**Stated problem:** Please render everything from the line containing "Point to the date Tuesday, January 17" down to the line containing "point(250,730)" as a Markdown table with the columns Row and Line, one row per line and blank lines left out.

(Screen grounding lines)
--- --- ---
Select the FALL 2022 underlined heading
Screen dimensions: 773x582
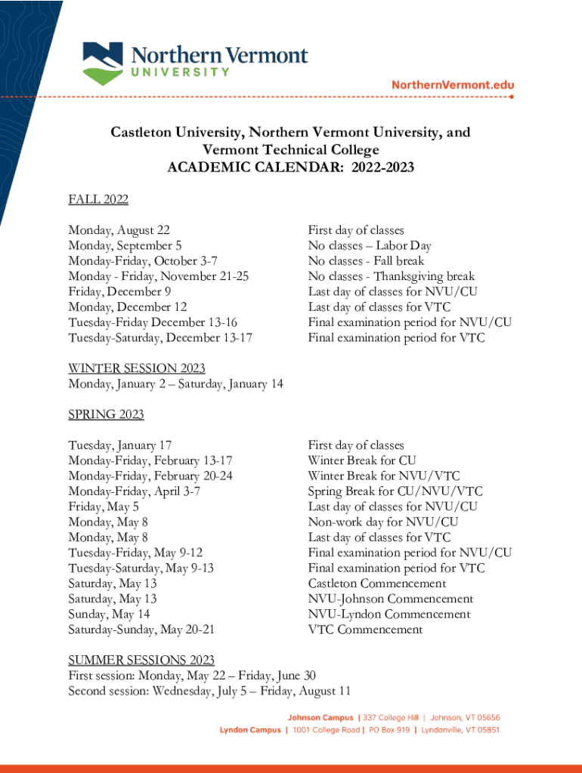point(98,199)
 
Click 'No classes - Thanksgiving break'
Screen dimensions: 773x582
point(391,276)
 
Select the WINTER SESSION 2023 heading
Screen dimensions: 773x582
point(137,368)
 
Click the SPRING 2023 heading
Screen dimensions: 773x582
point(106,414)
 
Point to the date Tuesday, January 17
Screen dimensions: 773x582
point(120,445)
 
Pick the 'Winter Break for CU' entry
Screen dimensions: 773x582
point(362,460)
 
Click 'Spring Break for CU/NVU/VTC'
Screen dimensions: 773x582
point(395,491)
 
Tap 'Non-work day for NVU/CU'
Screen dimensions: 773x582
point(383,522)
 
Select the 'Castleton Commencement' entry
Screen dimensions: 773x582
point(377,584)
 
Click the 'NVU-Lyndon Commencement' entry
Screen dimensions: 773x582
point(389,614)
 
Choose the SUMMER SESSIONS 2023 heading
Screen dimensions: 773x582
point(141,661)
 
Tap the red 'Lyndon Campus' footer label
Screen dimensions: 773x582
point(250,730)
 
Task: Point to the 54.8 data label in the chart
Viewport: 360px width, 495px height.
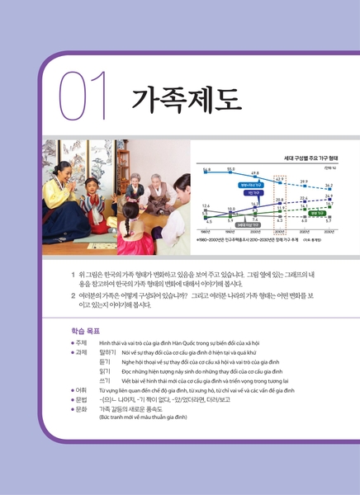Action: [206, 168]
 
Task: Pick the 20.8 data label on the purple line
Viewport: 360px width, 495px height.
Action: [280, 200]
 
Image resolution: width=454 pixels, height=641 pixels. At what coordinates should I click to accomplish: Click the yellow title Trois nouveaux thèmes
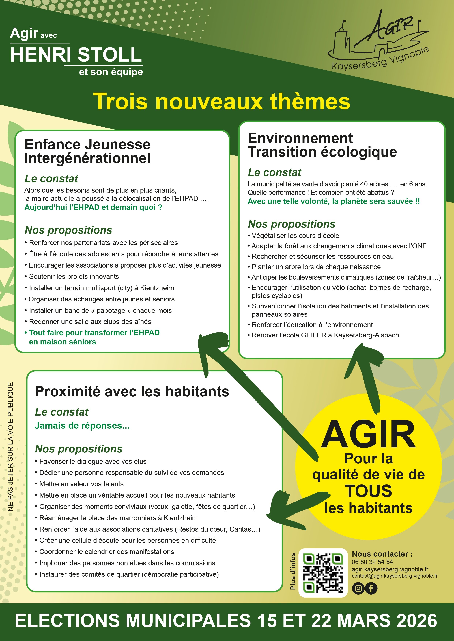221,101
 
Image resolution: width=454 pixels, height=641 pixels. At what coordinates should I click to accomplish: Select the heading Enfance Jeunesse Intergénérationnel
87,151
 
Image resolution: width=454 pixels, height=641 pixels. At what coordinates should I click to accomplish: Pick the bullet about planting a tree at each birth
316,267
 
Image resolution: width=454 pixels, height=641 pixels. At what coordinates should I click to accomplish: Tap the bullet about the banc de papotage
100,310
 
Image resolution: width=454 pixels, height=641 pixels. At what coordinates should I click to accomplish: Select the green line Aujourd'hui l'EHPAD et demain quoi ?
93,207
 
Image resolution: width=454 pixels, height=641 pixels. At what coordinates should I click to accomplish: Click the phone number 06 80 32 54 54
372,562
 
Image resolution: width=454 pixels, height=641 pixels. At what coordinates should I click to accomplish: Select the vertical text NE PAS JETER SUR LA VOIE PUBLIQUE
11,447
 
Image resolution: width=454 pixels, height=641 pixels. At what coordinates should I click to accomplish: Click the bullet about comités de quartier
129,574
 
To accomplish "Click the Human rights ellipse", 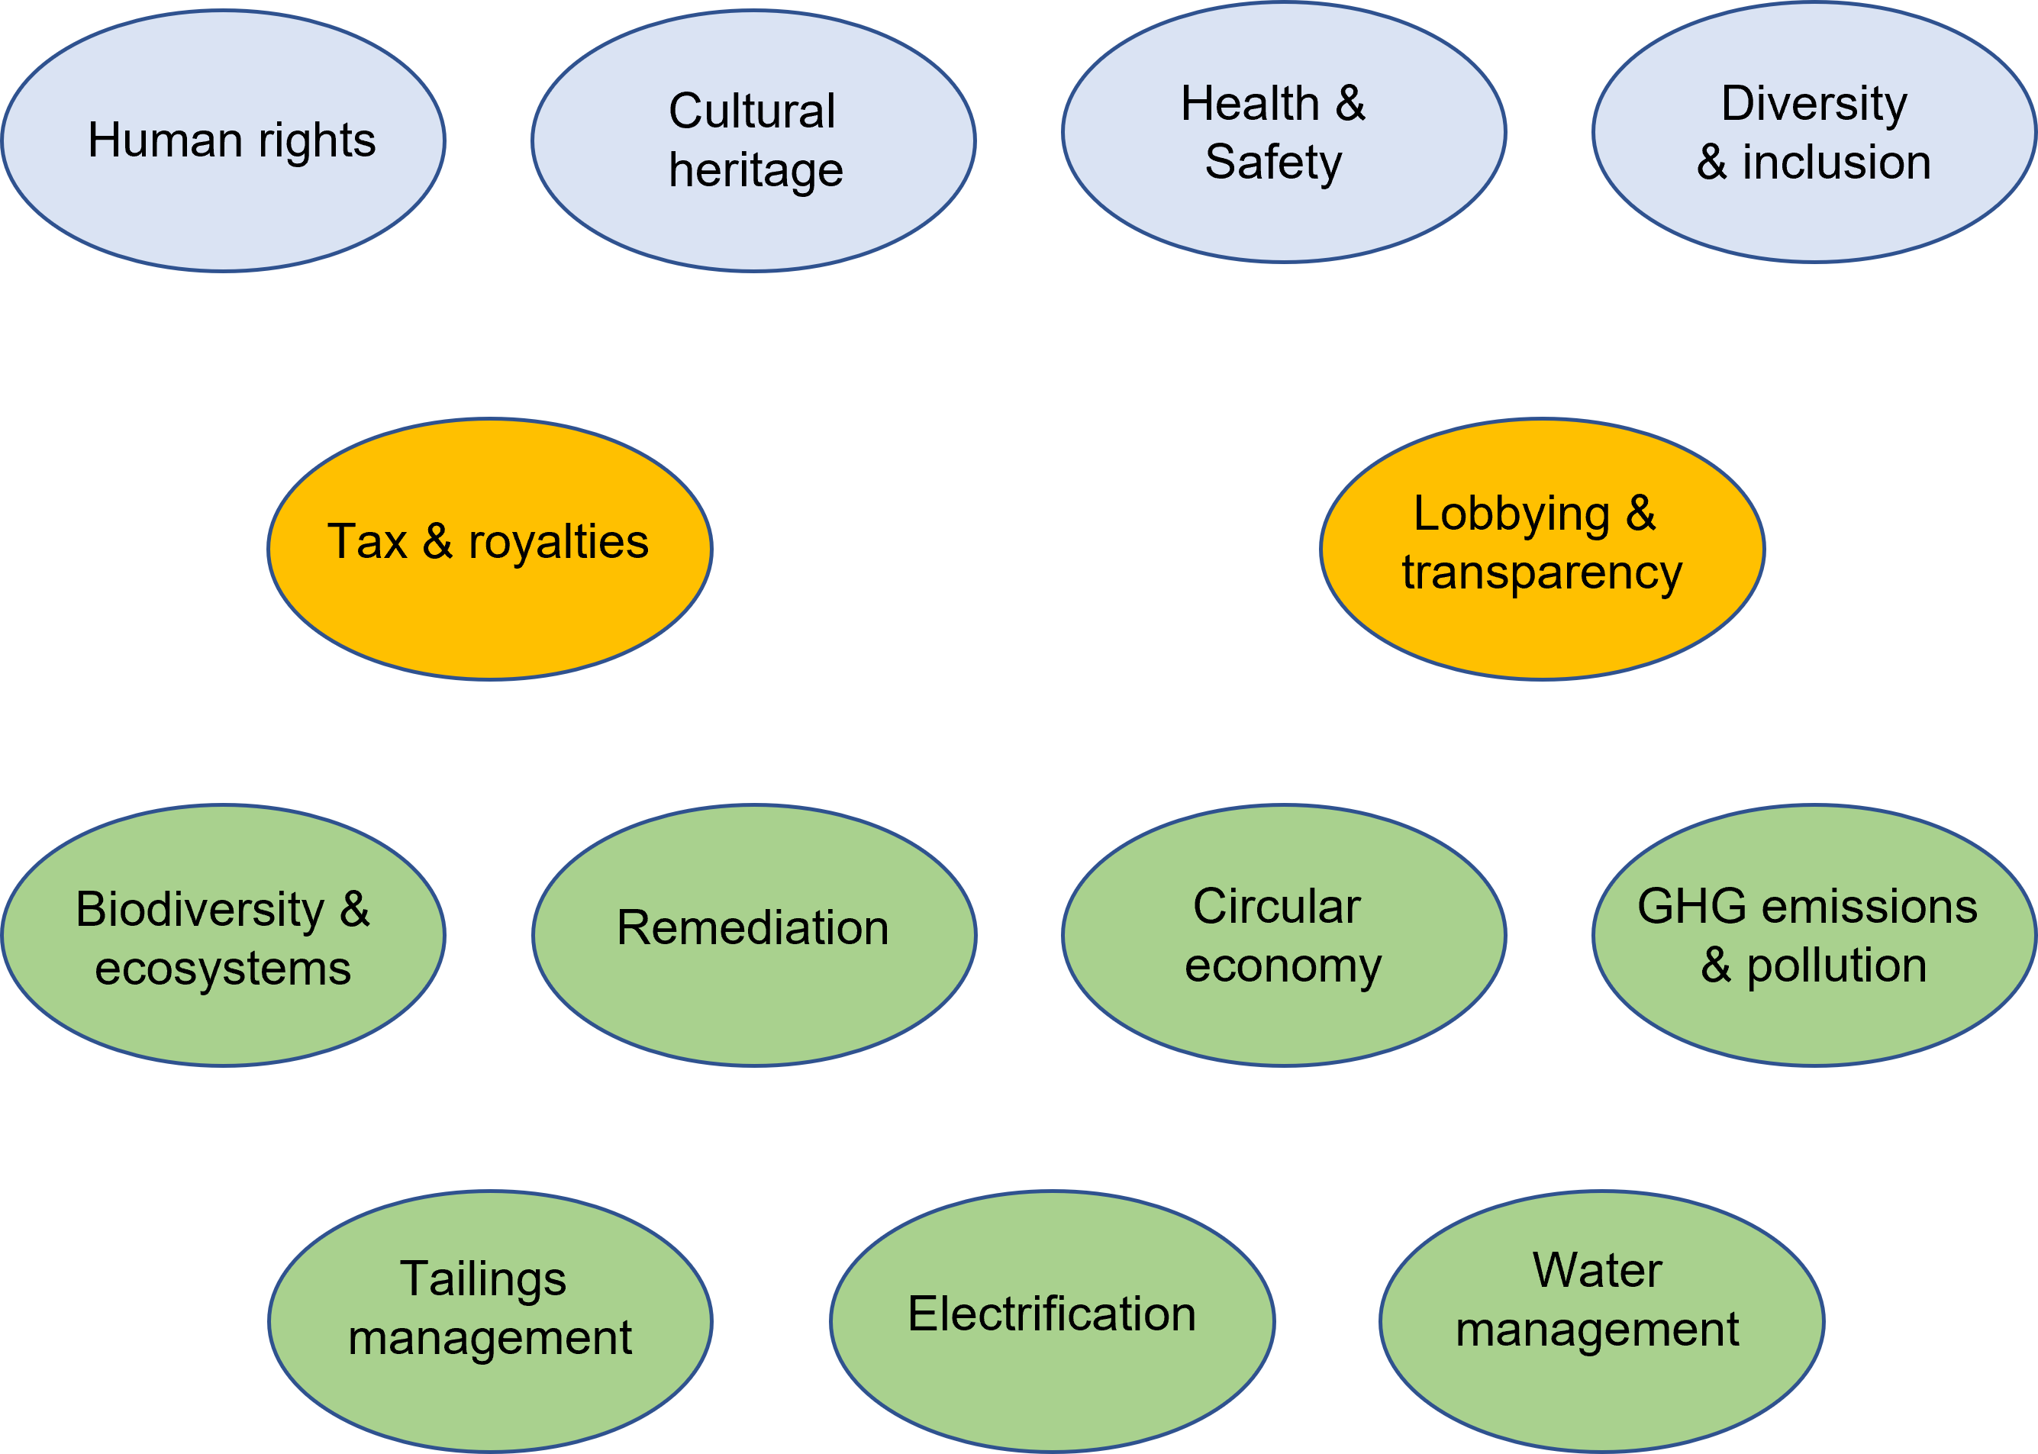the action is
--- --- ---
**Output:**
| Row | Line |
|---|---|
| 1 | Point to the date Tuesday, January 17 |
| 2 | Screen dimensions: 773x582 |
| 3 | point(120,445) |
| 4 | Pick the 'Winter Break for CU' entry |
| 5 | Screen dimensions: 773x582 |
| 6 | point(362,460) |
| 7 | Click 'Spring Break for CU/NVU/VTC' |
| 8 | Screen dimensions: 773x582 |
| 9 | point(395,491) |
| 10 | Tap 'Non-work day for NVU/CU' |
| 11 | Screen dimensions: 773x582 |
| 12 | point(383,522) |
| 13 | Select the 'Castleton Commencement' entry |
| 14 | Screen dimensions: 773x582 |
| 15 | point(377,584) |
| 16 | Click the 'NVU-Lyndon Commencement' entry |
| 17 | Screen dimensions: 773x582 |
| 18 | point(389,614) |
| 19 | Choose the SUMMER SESSIONS 2023 heading |
| 20 | Screen dimensions: 773x582 |
| 21 | point(141,661) |
| 22 | Tap the red 'Lyndon Campus' footer label |
| 23 | Screen dimensions: 773x582 |
| 24 | point(250,730) |